Add a dedicated nodeid-fragment benchmark lane to /dev/editor-perf.

The new lane times real editor.tf.insertFragment(...) work for four cases:

  • NodeId off, raw import
  • NodeId on, raw import
  • NodeId off, duplicate-id paste
  • NodeId on, duplicate-id paste

It also records the counters that actually explain the cost:

  • ids assigned during insertion
  • duplicate lookup count
  • duplicate lookup time
  • insert_node operation count

The fragment builder intentionally separates two shapes:

  • raw import data with no ids
  • seeded duplicate paste data whose ids already exist in the destination

The focused helper/spec lives in:

Why This Works

It measures the real seam instead of a neighboring seam.

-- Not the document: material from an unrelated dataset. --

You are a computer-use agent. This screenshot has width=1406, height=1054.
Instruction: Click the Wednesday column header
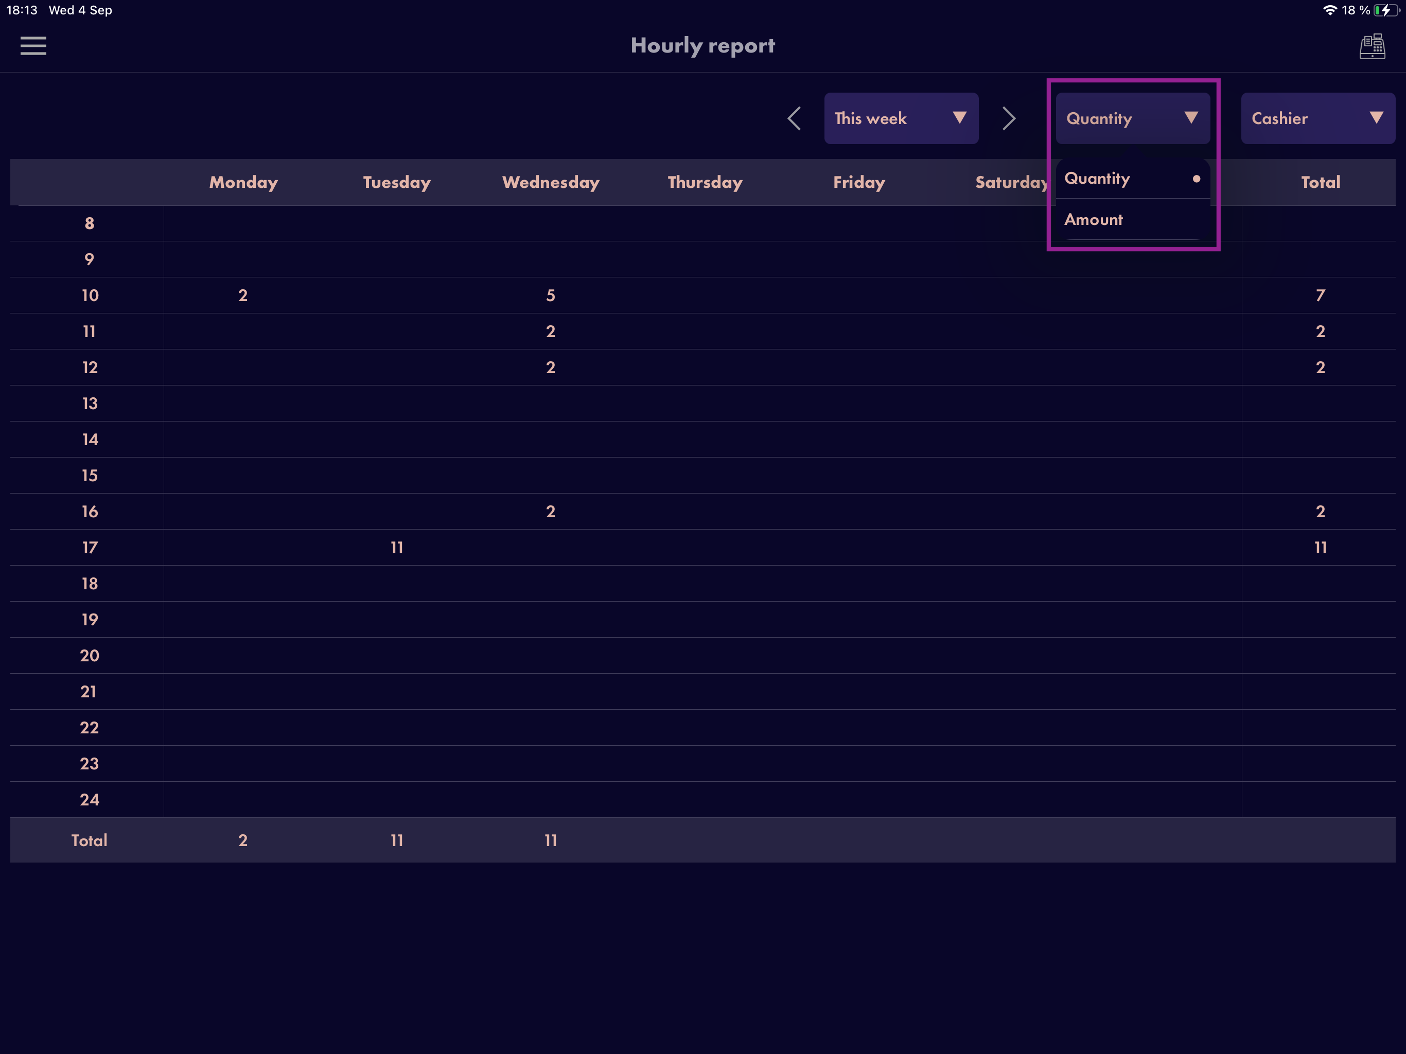click(x=550, y=182)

The first live 5k run on http://localhost:3020/dev/editor-perf with a 200-block fragment showed:

  • raw import baseline, NodeId off: 5.32 ms
  • raw import, NodeId on: 5.87 ms
  • duplicate paste baseline, NodeId off: 5.54 ms
  • duplicate paste, NodeId on: 20.06 ms

That means:

  • raw import is basically cheap now; enabling NodeId only adds about 0.55 ms for 199 assigned ids
  • the real remaining bill is duplicate-id paste, not raw import
  • in the duplicate paste case, 199 duplicate lookups cost about 13.89 ms, which explains almost all of the extra runtime

So the benchmark changed the conclusion:

  • do not keep optimizing init-time NodeId because paste/import feels scary
  • only do more withNodeId work if you are targeting duplicate lookup cost

Prevention

  • Do not use init-only benchmarks to justify paste/import rewrites.
  • When a plugin has separate init and live-insert paths, benchmark both.
  • For NodeId specifically, keep two fragment shapes in the benchmark:
    • raw import
    • duplicate-id paste
  • If a future optimization claim does not move the duplicate lookup lane, it is probably not moving the real bottleneck.